こんにちは。グラフィックファシリテーターのやまざきゆにこです。前回に引き続き,「また同じ絵が描けてしまった!」という現象をご紹介します。会社やテーマ,集まるメンバーもまったく違う会議の場から,絵筆を通して世の中に共通している何かが見えてきます。
今回は,ある「枠」が何度も描けてしまうという話です。もしかしたら,わたしも皆さんも,知らず知らずのうちに入り込んでしまっているのかもしれません。
「○○であるべきだ」の「べきだ枠」
「窮屈な枠」の中に,だれに押し込められたわけでもなく,自ら入ってしまっている…。次のような絵を本当によく描きます。
この絵が描けたときの議論を思い出してみると,必ず「○○であるべきだ」「○○であらねばならない」という発言が聴こえていました。
例えば次の絵は,ある会議室の様子です。
この絵が描けたときの会話は,「会議という場は『きちんと順序立てて話さなければいけない』場なので,つい黙ってしまい,何も発言しないまま終ってしまう (しかし今日体験した“対話”という場では,感じたままに話をしていいので楽しかった!)」というものでした。
ほかにも次のようなやりとり:
- 「会議で発言するときは,整理して話さなければいけない」
- 「起承転結をまとめて,発表するべきだ」
- 「結論から言うべきだ」
- 「ダラダラと話すべきではない」
- 「きちんと話さなければいけない」
といった会話が聴こえてきて「窮屈な枠」に囚われた人の絵が描けました。
「枠」にじぶんをはめ込んで,窮屈そうにしている人の絵を本当によく描くため,そのうちわたしの中ではこの「枠」を「べきだ枠」と呼ぶようになりました。
今では,絵筆を動かしているときには気づかなくても,後でグラフィックフィードバックをするときに絵巻物の中に見つけては,「あ,また『べきだ枠』が描けている!」と言っています。
じぶんから入り込んでいる窮屈な「べきだ枠」
「○○であるべきだ」「○○であらねばならない」という「べきだ枠」に囚われている人たちの表情はいつもどこか冴えません。そして,そこからなかなか抜けられないでいる人たちの絵が描けます。
例えば,あるAさんの発言。
「メールをしたら,返信するのが当然だ(なのに上司が返信をくれない!)」
このときも「べきだ枠」が描けてきました。

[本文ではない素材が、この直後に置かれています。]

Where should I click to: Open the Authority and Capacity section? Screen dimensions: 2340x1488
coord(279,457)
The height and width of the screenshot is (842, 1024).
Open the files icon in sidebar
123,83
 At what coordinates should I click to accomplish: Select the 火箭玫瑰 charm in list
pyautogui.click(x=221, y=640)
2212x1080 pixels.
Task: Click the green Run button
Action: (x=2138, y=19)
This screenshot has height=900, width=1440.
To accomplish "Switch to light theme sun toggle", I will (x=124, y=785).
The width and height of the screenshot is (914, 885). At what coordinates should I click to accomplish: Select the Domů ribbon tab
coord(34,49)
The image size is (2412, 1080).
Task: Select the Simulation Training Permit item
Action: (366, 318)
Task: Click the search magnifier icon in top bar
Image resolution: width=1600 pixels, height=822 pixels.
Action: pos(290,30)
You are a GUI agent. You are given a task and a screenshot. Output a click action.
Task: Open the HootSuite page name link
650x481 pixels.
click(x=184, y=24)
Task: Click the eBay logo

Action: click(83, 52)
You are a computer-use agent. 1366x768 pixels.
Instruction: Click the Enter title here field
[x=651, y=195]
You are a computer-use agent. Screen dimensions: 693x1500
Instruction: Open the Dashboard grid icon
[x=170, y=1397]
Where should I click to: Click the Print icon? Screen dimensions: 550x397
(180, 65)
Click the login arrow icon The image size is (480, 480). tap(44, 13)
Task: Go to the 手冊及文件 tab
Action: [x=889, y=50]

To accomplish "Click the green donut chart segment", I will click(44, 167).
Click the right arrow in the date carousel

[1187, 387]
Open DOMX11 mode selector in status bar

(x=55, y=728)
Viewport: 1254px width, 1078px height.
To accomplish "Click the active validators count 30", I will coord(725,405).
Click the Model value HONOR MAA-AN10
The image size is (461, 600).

「メールを受け取ったら返信するべきだ」という「べきだ枠」に囚われているAさんです。
第三者の立場から聴いていると,Aさんのその上司は,もしかしたら「一日会議ばかりでパソコンを開く時間がない」のかもしれないし,「毎日100通以上のメールが届いている」のかもしれないし,「大切な用件は口頭で伝えてほしいと思っている」かもしれない…などと,いろいろ考えられます。第三者という立場からなら,Aさんが「べきだ枠」にハマっているのは容易に想像がつきます。
しかし,このことが,いざ自分のことや自分が所属する組織や会社のこととなると話が違います。そんな「枠」というものが存在していることすら知らない・気づいていない。そもそも,じぶんが何かに囚われているとは思いもしません。それでも,知らず知らずのうちにハマってしまっているのがこの「べきだ枠」です。目には見えないやっかいな「枠」です。わたし自身も普段は第三者の立場で聴いているからこそ描けるわけですが,当事者であったら描き出せないと思います。